富士通は8月26日、企業のサイバー防衛能力を継続的に進化させるサイバーセキュリティー戦略を策定したと発表した。それに伴いバーチャル組織「Cyber Security Nerve Center(Nerve Center)」を設立、中核となり戦略を推進する。戦略に基づき、顧客のサイバー防衛ライフサイクルを一貫して支援する姿勢だ。
同社の策定したサイバーセキュリティー戦略では、サイバーセキュリティーをITシステム構築後の運用対策としてではなく、戦略立案、設計・開発、実装、運用、評価、改善までを一体的に捉えるサイバー防衛ライフサイクルとして実践する。
サイバーセキュリティー戦略の全体像
同戦略の下、企業全体のサイバー防衛能力を構築・運用・改善するための考え方を体系化したサイバー防衛運用モデルと、その実践的な枠組みとなるサイバー防衛フレームワークを定義した。

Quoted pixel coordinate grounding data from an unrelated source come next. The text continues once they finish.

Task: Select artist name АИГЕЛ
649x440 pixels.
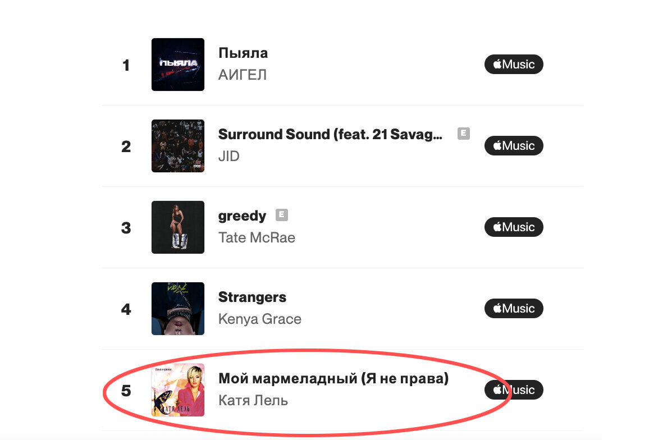Action: [x=243, y=75]
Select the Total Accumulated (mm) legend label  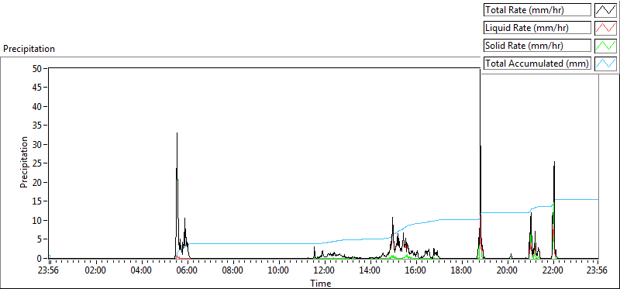tap(537, 63)
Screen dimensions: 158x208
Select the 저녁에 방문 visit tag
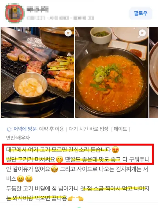(25, 129)
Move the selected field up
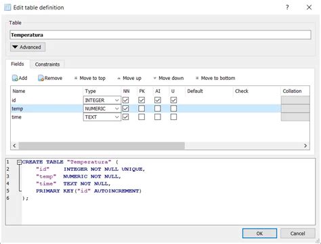This screenshot has width=321, height=244. pos(129,78)
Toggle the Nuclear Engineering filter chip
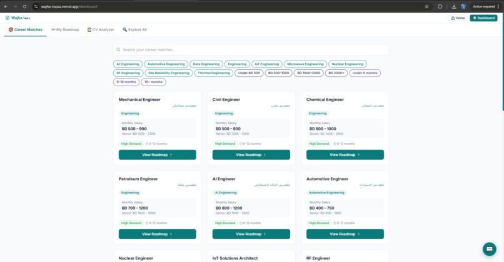 pyautogui.click(x=348, y=64)
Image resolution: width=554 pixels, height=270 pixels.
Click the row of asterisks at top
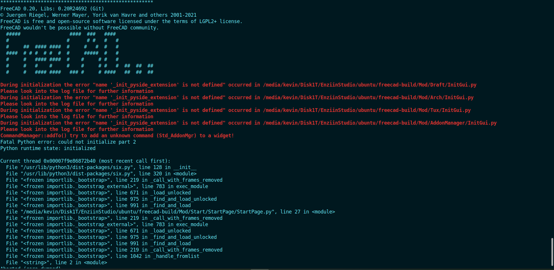tap(77, 2)
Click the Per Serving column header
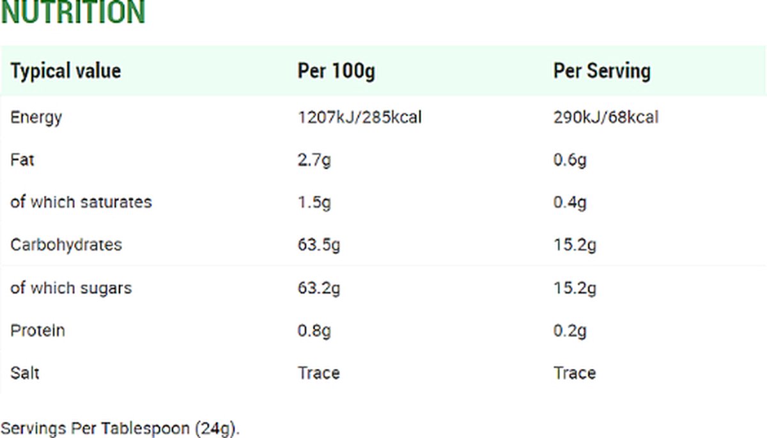Viewport: 767px width, 438px height. click(602, 70)
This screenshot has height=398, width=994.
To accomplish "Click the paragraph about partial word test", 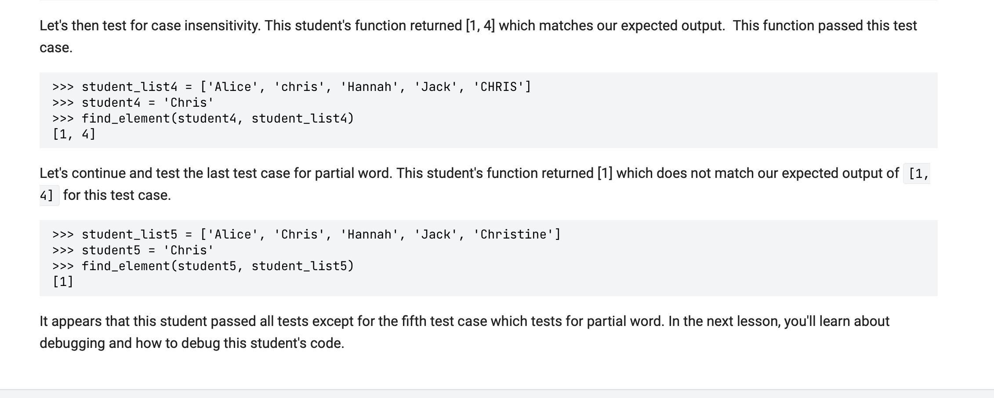I will point(468,174).
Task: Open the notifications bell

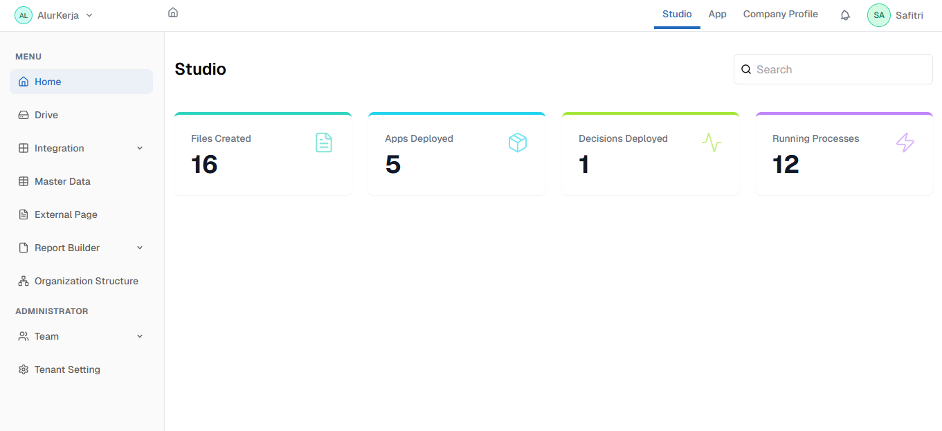Action: [845, 15]
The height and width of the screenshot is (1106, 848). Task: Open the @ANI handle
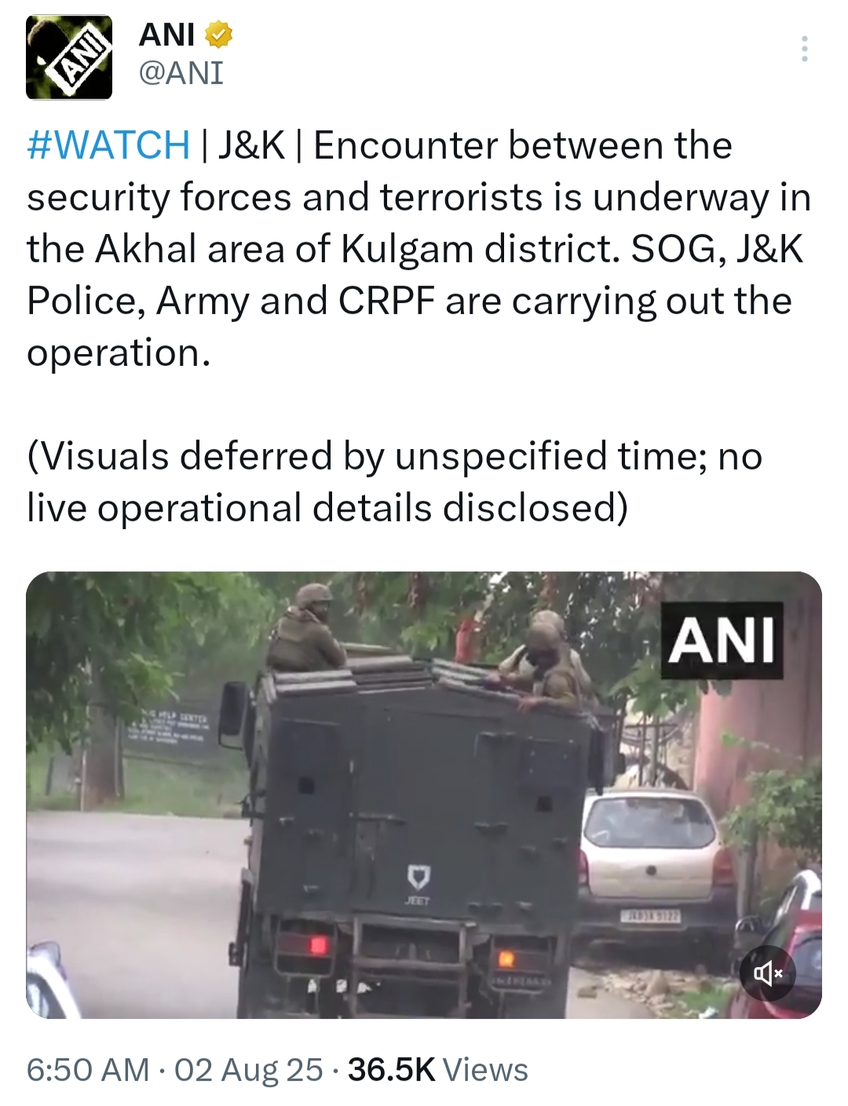[x=181, y=74]
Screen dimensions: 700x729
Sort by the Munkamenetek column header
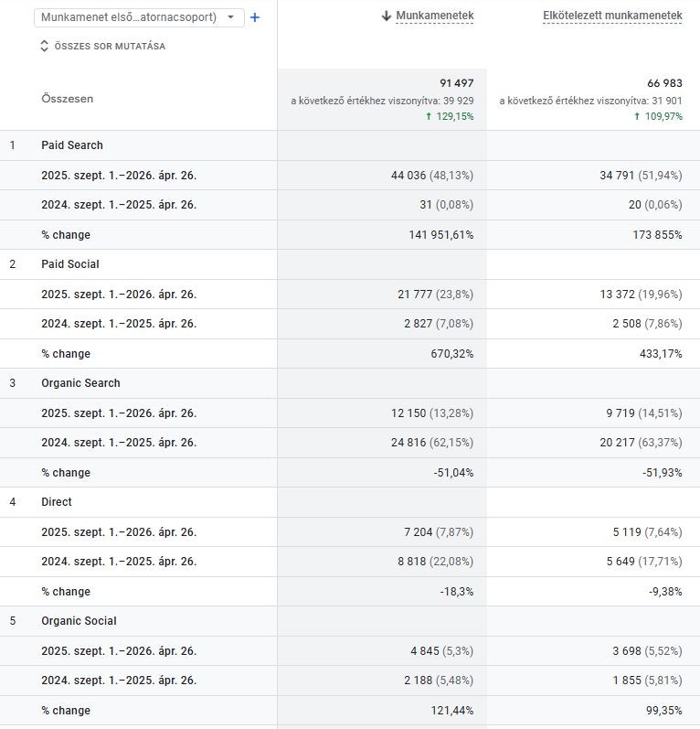pyautogui.click(x=434, y=16)
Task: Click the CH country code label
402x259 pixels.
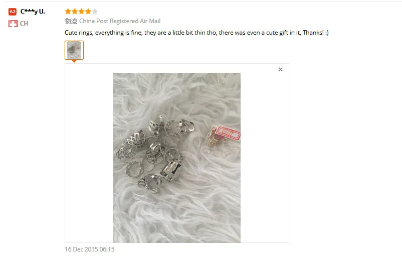Action: 24,24
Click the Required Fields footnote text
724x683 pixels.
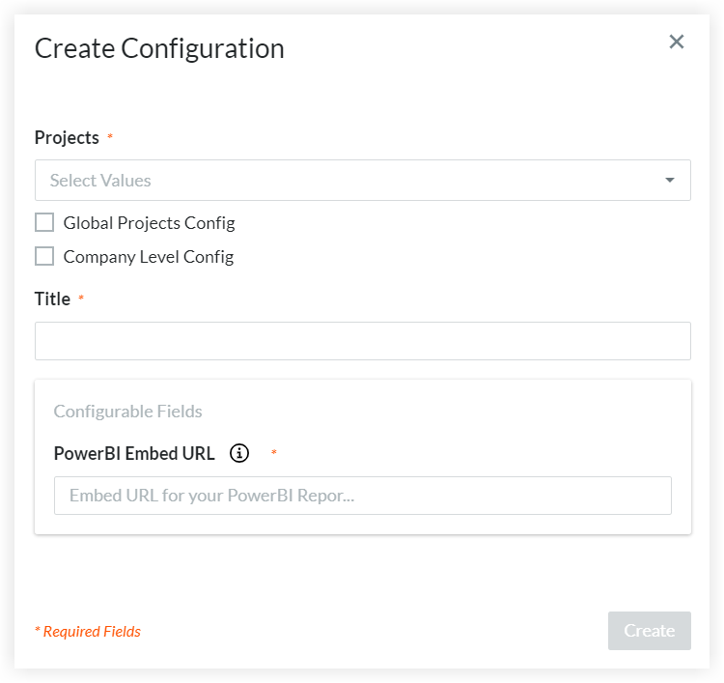tap(88, 632)
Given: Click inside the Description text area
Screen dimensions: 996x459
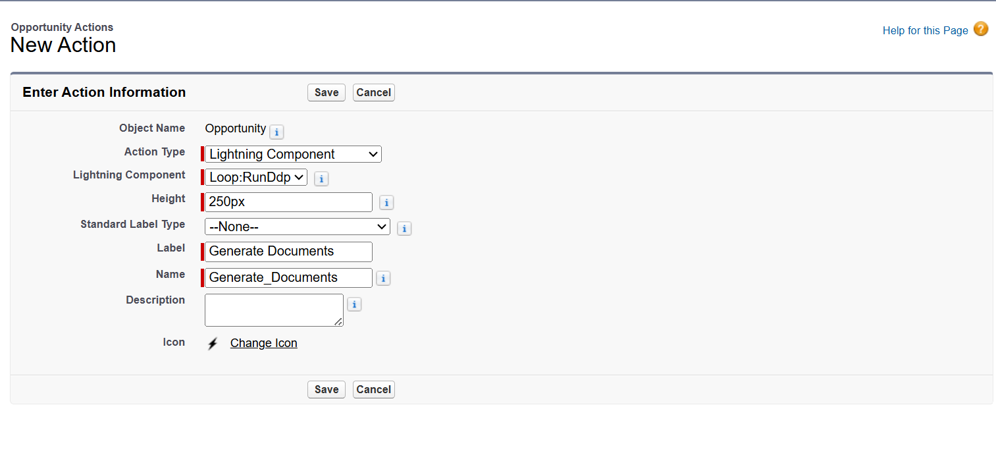Looking at the screenshot, I should pyautogui.click(x=273, y=310).
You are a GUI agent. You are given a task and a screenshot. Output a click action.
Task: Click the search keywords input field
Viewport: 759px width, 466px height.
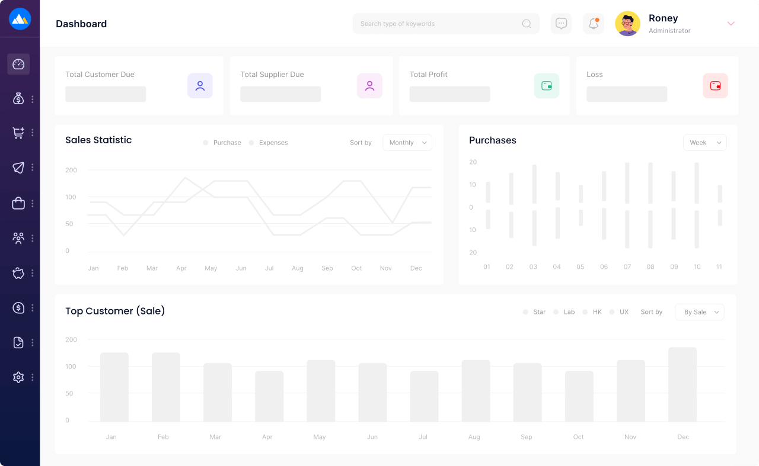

加えて、サイバー防衛フレームワークで得られたデータから脅威やリスクを感知し、観測・分析結果を可視化することで、個々の防衛活動を方向づけ、現場の自律的な実行サイクルを促すための仕組みとして「Cyber Nerve System」を構築する。
バーチャル組織のNerve Centerは、Cyber Nerve Systemから得られる客観的な評価やエビデンスに基づいて、経営陣への報告や提言を行い、意思決定を支援する100人規模の組織となる。必要に応じて新たなプロダクトや機能を開発し、コンサルティング、高性能AIを活用した脆弱性診断、AI脅威ハンティング、AIレッドチームオペレーションといった防御機能として顧客へと展開するとした。
Nerve Centerで蓄積された実践知や最新の脅威分析結果、実際の防衛活動から得られた知見を教育プログラムへ反映し、社内ホワイトハッカーやセキュリティアーキテクトなどの高度専門人材の育成にも取り組む。